Leadership cannot be understood on the basis of mystical personality traits nor styles of interaction. Correlation studies of what kinds of people and what styles of interaction are characteristic of “effective” leaders are meaningless. Effective leaders exhibit the gamut of physical and psychological traits.

Leadership is a necessary function of human enterprise. Abundant studies in many settings demonstrate that in the absence of leadership, all enterprising collaboration collapses—Entropy rules.

The tasks of leadership can be understood functionally. These processes can and should be learned and mastered by everyone even though not everyone can act as leader because the shape of the relations between leadership and followership is pyramidal. When everyone understands the role of leader in relation to the role of followers, the pool of potential new leaders among followers is better prepared and followers are better equipped to understand the optimal relation between followership and leadership.

The core functions of leadership in relationship to followership are:

* Clarify, codify, communicate and continually renew a set of aims to which followership can subscribe. Alignment of purpose is the pointy end of the enterprise.

* By every and all means, predict the future insofar as it applies to the aims of the enterprise in order to validate those aims and assess the risks associated with moving forward.

* Assume the responsibility and risk associated with the allocation of human and material resources to the system of enterprise in a manner that is consistent with leadership’s best, though always imperfect, understanding of future dangers and potential gains for all enterprise members.

* In concert with followership, invest the system of enterprise with methods that minimize risk to followers (who have no power to act on the system as a whole) so that they can operate and continuously improve the system with a minimum of fear.

The leader’s job is to hone the pointy end of the enterprise so that it can move forward with respect to its aims in the most effective manner possible. Leadership’s job is to bear the brunt of the risks inherent in moving forward by mastering the art of prediction.

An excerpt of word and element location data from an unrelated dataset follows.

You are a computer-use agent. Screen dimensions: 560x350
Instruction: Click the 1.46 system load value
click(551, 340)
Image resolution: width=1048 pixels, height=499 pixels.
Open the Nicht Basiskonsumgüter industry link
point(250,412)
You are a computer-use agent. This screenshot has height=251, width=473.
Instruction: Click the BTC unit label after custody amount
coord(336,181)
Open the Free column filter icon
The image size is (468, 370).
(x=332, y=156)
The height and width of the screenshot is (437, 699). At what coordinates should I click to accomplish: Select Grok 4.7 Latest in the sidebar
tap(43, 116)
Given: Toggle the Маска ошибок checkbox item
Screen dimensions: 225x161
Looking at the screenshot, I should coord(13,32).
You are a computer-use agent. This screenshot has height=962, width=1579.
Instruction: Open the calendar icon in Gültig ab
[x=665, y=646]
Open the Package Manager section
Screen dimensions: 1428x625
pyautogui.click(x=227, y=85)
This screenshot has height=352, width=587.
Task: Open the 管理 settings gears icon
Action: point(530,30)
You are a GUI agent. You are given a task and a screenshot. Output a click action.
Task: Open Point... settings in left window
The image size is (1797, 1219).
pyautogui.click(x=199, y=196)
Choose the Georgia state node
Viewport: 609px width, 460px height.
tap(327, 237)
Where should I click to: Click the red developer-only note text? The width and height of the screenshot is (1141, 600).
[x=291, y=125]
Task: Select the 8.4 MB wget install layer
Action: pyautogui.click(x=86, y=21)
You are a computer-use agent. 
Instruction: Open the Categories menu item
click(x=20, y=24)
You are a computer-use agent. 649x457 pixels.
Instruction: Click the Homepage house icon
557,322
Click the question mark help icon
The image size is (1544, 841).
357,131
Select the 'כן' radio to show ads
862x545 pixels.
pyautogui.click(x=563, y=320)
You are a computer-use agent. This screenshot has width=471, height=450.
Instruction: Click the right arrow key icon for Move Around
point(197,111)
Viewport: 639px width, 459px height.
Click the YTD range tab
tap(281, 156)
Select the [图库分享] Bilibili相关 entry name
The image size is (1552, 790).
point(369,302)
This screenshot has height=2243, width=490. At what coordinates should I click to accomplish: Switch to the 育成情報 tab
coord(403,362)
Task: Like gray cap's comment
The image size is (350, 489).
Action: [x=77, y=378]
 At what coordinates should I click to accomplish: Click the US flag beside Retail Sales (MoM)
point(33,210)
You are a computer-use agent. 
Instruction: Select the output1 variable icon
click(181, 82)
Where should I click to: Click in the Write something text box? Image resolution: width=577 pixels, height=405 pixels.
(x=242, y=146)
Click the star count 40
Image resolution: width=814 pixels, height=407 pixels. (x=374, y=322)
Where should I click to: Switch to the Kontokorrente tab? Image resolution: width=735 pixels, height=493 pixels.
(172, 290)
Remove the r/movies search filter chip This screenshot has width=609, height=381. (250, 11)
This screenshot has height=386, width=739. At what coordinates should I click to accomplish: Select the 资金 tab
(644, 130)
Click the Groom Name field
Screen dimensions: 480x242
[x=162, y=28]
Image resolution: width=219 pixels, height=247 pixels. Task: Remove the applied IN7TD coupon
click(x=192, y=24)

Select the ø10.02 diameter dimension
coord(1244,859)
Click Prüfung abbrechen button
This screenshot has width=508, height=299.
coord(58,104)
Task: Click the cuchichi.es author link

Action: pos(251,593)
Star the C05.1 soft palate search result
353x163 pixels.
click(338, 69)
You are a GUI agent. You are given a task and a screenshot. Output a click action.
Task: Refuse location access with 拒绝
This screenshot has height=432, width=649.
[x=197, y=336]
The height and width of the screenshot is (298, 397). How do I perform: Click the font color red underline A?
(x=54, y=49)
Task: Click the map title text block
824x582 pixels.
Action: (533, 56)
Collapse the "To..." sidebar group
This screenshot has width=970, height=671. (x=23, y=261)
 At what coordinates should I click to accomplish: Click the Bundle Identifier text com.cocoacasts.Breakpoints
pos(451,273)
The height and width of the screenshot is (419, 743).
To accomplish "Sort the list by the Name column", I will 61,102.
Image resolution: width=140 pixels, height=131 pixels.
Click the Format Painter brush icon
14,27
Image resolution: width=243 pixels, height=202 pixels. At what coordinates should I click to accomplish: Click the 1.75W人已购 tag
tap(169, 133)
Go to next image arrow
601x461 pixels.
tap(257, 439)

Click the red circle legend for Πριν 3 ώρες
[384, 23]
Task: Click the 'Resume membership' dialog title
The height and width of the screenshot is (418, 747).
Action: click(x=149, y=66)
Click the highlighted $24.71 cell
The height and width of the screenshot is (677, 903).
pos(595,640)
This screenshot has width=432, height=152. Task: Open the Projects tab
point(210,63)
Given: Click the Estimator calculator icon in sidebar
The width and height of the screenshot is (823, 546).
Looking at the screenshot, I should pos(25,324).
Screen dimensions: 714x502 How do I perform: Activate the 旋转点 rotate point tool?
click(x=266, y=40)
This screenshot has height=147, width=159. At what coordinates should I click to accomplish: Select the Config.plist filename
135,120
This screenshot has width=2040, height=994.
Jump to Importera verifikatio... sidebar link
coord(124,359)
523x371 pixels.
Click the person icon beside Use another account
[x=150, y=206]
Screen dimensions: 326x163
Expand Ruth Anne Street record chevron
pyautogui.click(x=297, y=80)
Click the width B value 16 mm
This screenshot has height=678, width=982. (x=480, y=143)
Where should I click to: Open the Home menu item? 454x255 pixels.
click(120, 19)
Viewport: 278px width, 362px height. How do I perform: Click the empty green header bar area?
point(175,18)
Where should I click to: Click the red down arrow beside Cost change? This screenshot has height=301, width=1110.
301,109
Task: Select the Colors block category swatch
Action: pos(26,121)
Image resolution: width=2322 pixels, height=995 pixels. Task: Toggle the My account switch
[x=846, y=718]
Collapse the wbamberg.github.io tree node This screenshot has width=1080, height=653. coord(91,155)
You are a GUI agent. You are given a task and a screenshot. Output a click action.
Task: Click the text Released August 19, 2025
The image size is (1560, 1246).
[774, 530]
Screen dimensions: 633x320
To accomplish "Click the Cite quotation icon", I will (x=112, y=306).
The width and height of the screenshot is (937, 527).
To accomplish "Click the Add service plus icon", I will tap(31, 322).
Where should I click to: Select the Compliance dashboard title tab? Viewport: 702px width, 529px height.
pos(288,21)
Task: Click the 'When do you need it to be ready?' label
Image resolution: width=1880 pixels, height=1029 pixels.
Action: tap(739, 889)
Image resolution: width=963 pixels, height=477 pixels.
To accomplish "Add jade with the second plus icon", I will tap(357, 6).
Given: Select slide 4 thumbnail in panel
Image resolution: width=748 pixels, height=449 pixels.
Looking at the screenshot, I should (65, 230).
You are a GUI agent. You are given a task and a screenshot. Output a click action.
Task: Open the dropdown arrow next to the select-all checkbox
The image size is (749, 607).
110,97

This requires a profound understanding of the nature of systems and variation.

A wise enterprise will invest in all its members, an understanding of the process of leading because to expect people to follow without teaching them what it means to lead is as useless as explaining an archer’s bow without explaining the arrow.

This summarizes a systems view of leadership and leaders who grasp the nature of their responsibilities and develop methods consistent with those responsibilities will do better at leading the system of enterprise of which they are a PART.